A senator who has been advocating for tougher safeguards against sexual abuse in the military today released a report that found more than half the cases from a handful of bases studied involved attacks on civilians or military spouses.
Sen. Kirsten Gillibrand (D-N.Y.) noted that neither group is counted among the classifications of victims in Defense Department reports on the prevalence of sexual assault.
Gillibrand, who was chairwoman of the Senate Armed Services Subcommittee on Personnel in the last Congress, began the review of four bases — Fort Hood, Camp Pendleton, Naval Station Norfolk, and Wright-Patterson Air Force Base — in February 2014. The senator requested that the Pentagon turn over “all reports and allegations of rape, forcible sodomy, sexual assault, sex in the barracks, adultery and attempts, conspiracies, or solicitations to commit these crimes” from the past five years.
Nearly a year after the request, the DoD only turned over 107 cases from 2013 despite the breadth of Gillibrand’s request. “The documents analyzed by our office suggest that civilians (including spouses) are especially vulnerable, and that the military justice system continues to struggle to provide justice,” the report states.
Nearly half of the reported victims declined to move forward with the legal process after initially filing a report, and of the remaining cases just 20 percent went to trial. Of those, half resulted in imprisonment or dishonorable discharge while the rest of the cases resulted in punishment such as docked pay or rank.
“We requested this data to understand what happens when reports are filed, how they are investigated and move forward within the military justice system and needless to say, the more we learn, the worse the problem gets,” Gillibrand said in a statement. “These 107 files are a snapshot of the thousands of estimated cases that occur annually – the latest projection for 2014 alone is 20,000 cases of sexual assault and unwanted sexual contact.”
“What we’ve found are alarming rates of assault among two survivor groups not routinely counted in DoD surveys, survivors declining to move forward with their cases and very low conviction rates,” she added. “Even with the much-lauded reforms, the system remains plagued with distrust and simply does not provide the fair and just process that survivors deserve.”
Of the reports studied by her office, 32 percent were filed by civilian woman, such as residents near bases, and 21 percent were filed by civilians married to a service member.
“This is over double the rate of civilian survivors that are listed in the DoD SAPRO Report (Sexual Assault Prevention and Response Annual Report for FY 2013). (This could be due to higher reporting at these bases, or a higher incidence of sexual assaults at these bases, but that is unknown.) The Department of Defense’s sexual assault surveys, which are the main source of data to quantify the prevalence of sexual assault in the military, only query servicemembers, and therefore only include projected statistics of how many servicemembers are survivors of military sexual assault,” Gillibrand’s report states.
About 73 percent of military spouses declined to pursue charges. “Of the 22 sexual assault incidents reported by spouses, in only one case did the military command proceed to trial, and in that case the husband was acquitted of the sexual assault. The military justice system is clearly failing these military spouses.”

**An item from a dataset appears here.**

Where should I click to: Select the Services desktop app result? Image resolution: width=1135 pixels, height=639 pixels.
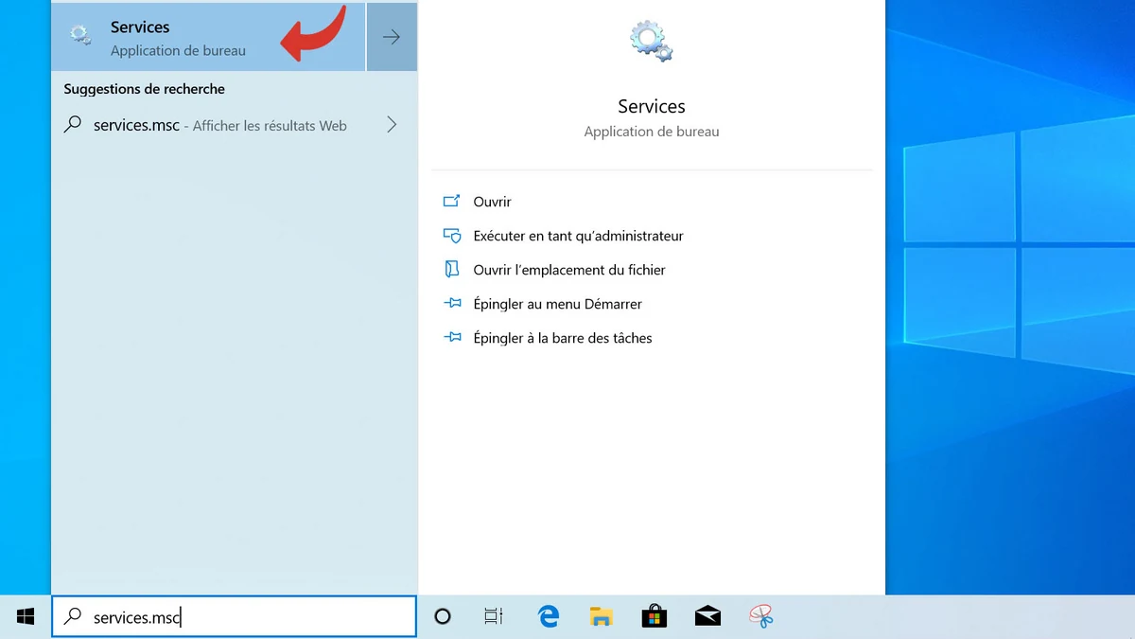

“…An alarming number of cases appear to go cold when the accused and alleged survivor provide conflicting statements as to whether the sex was consensual. In particular, if the two parties have a previous sexual history, the alleged assailant is more likely to be believed. Of the 34 cases
in which the accused told the authorities that the sex was consensual, or denied it happened, the command took action just ten times. In these cases, there were zero convictions of sexual assault. Significantly, 27 of 34, or about 79% of these cases, did not go to trial.”
The report also charges that Norfolk provided a “strikingly low number of cases in proportion to the number of servicemembers” at the Naval Station, noting that the Fort Hood reporting appeared too low as well.
“The Department of Defense provided five 2013 Wright-Patterson Air Force Base sexual assault case files to Senator Gillibrand for consideration. Previously, Wright-Patterson Air Force Base’s Office of the Staff Judge Advocate released sexual assault statistics to the Dayton Daily News indicating that nine assaults had been reported in 2013. Moreover, the Wright-Patterson Sexual Assault Response Coordinator provided the Dayton Daily News with a different number of sexual assault reports in 2013: 25. Based on the different statistics provided, the number of reported sexual assaults at Wright-Patterson Air Force Base in 2013 is unclear, and may be underreported.”